When police arrived in the morning, the accused villagers showed no remorse for committing the crime and even prevented them from picking the stripped and badly mutilated bodies. And when the police began wielding the baton, all of them came forward to court arrest.
The audacious villagers have also submitted a written confession to the police claiming responsibility for the killings and threatened to eliminate two more women who they could not nab.
Police had detained over a hundred people, mostly men, and packed them in two buses before sending them to an undisclosed location. The women, who were left behind, marched to the nearby Mandar police station and asked the police to arrest them too.
"We have taken control over the situation," said police spokesperson SN Pradhan.
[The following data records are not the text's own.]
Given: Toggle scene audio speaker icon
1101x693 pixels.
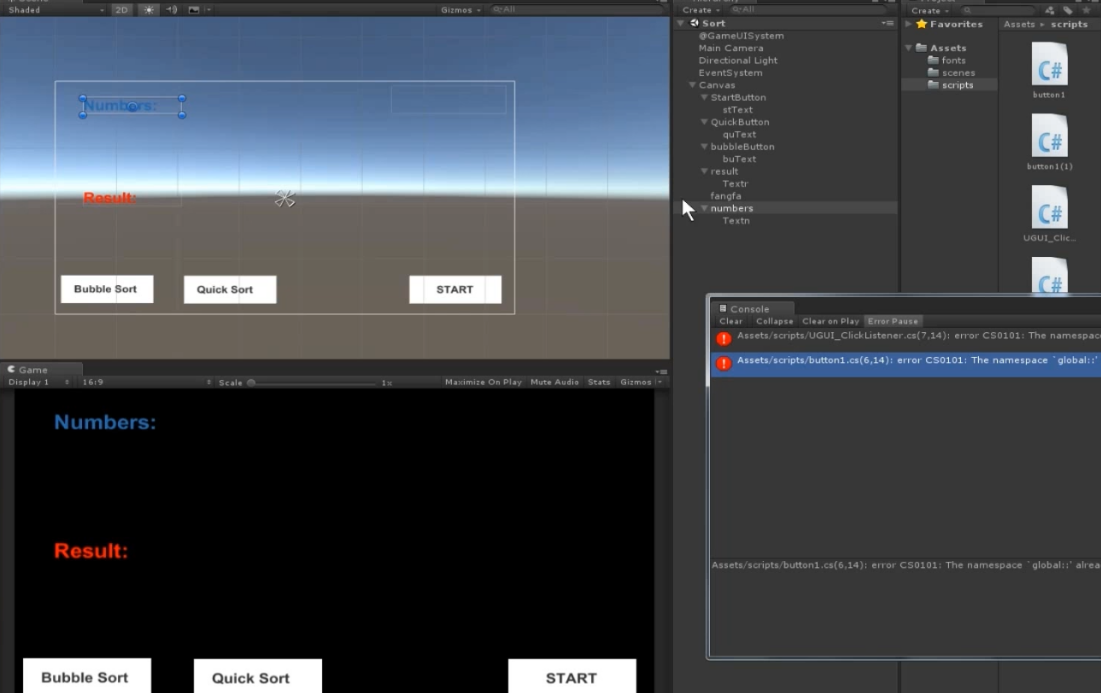Looking at the screenshot, I should click(x=171, y=10).
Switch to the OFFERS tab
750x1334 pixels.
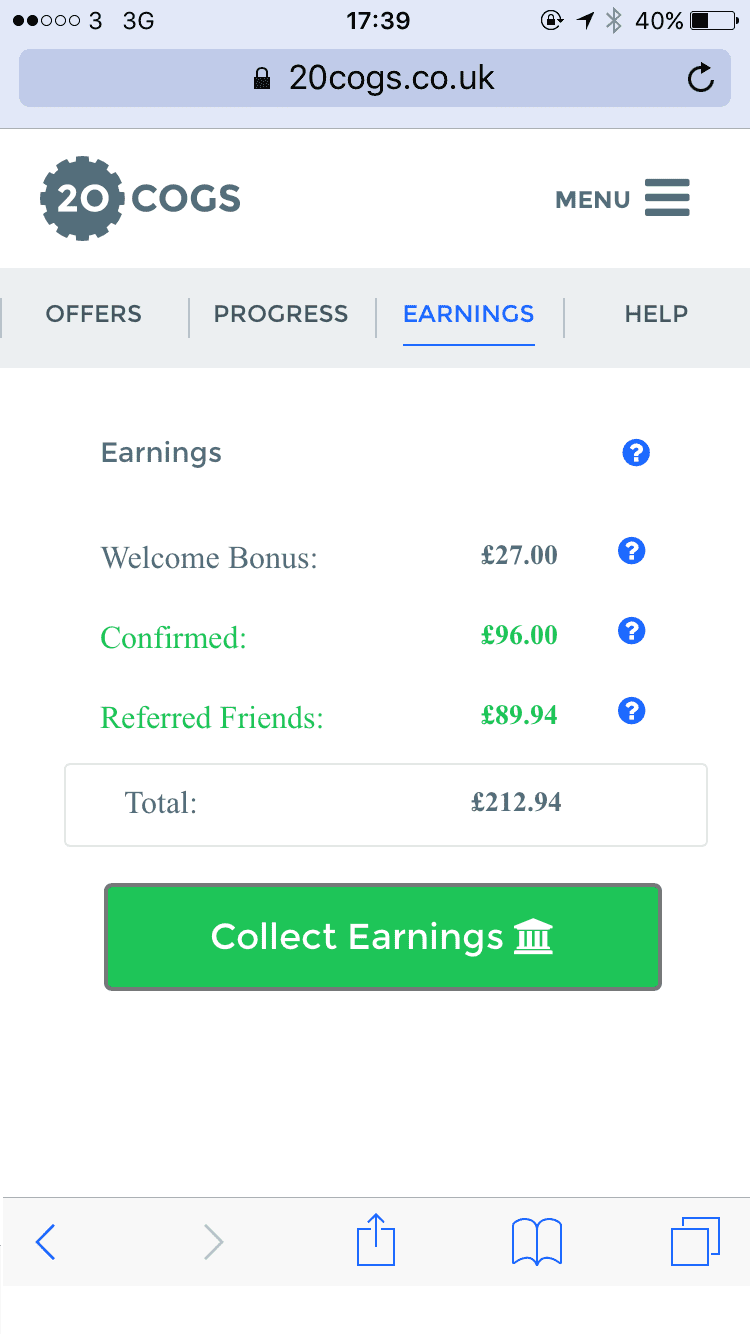coord(94,314)
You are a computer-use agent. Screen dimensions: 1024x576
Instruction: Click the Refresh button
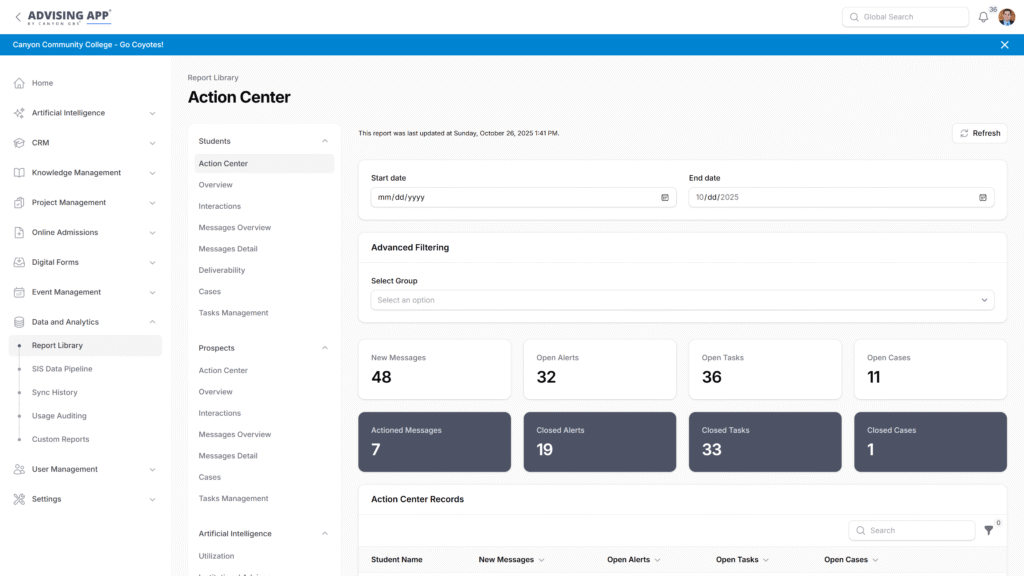tap(979, 133)
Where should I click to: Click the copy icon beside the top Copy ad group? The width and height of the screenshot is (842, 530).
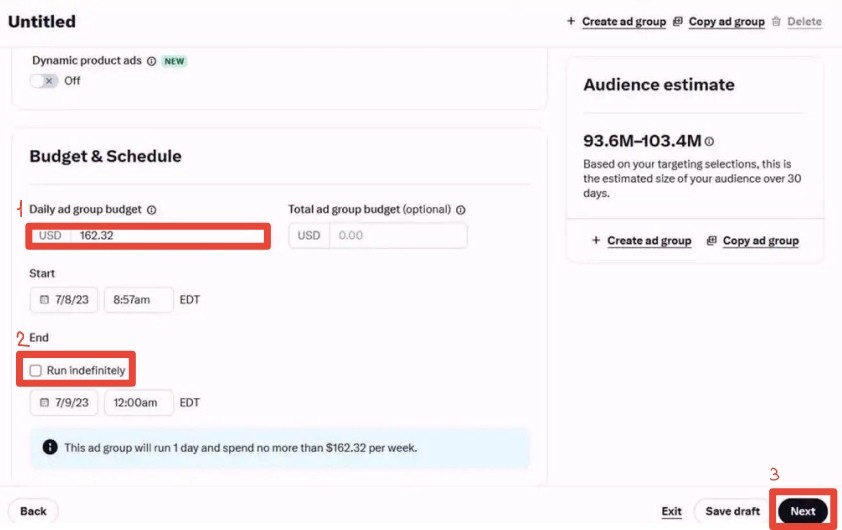click(x=678, y=21)
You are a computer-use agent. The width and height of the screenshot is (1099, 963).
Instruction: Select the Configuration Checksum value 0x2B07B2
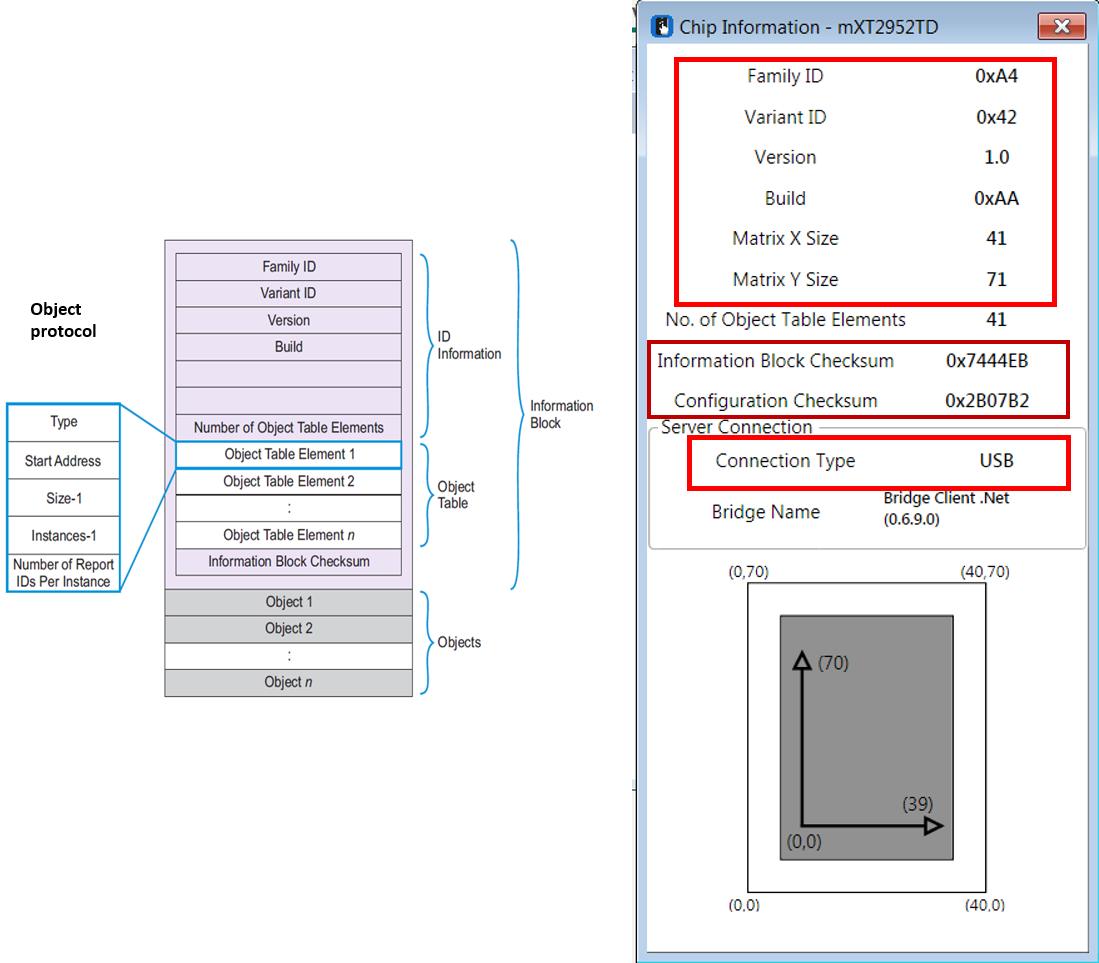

He said the villagers have refused to reveal the names of the actual culprits but said they knew about the person who started the lynching. "We will come out with their names soon," he added.
The frenzied mob also shooed away local legislator Gangotri Kujur, who reached the village in the morning, and warned her not to meddle in their 'personal affairs'.
The incident drew sharp criticism from chief minister Raghubar Das, who described it as a heinous and inhuman act.
"Such incidents in this knowledge-driven age is highly unfortunate and the society should come forward united to fight this social evil," said Das, directing senior police officials to punish the culprits.
Witchcraft is a major social evil spread across the tribal belts of Bihar, Jharkhand, Odisha, Chhattisgarh, West Bengal and the northeast. Barely a month back, villagers in neighbouring Odisha's Keonjhar district had lynched six members of a family in a similar fashion.
In Odisha, around 450 people have reportedly been killed over the years while Jharkhand's social welfare department records show that at least 1046 women were branded as 'witches' and killed since 1995.
Despite numerous awareness programmes launched by the government, Jharkhand Police records show gradual increase in the number of witchcraft-related killings -- 36 in 2012, 54 in 2013 and 56 in 2014 (till November).
"The state, especially politicians, have since decades turned a blind eye towards this malady as they fear meddling in this social evil would alienate their vote bank," said Premchand, president of the NGO Free Legal Aid Committee that had taken an initiative to introduce the witchcraft prevention act in 1999 in Bihar.
He accused that the act is never used and police act only after the murders have already happened.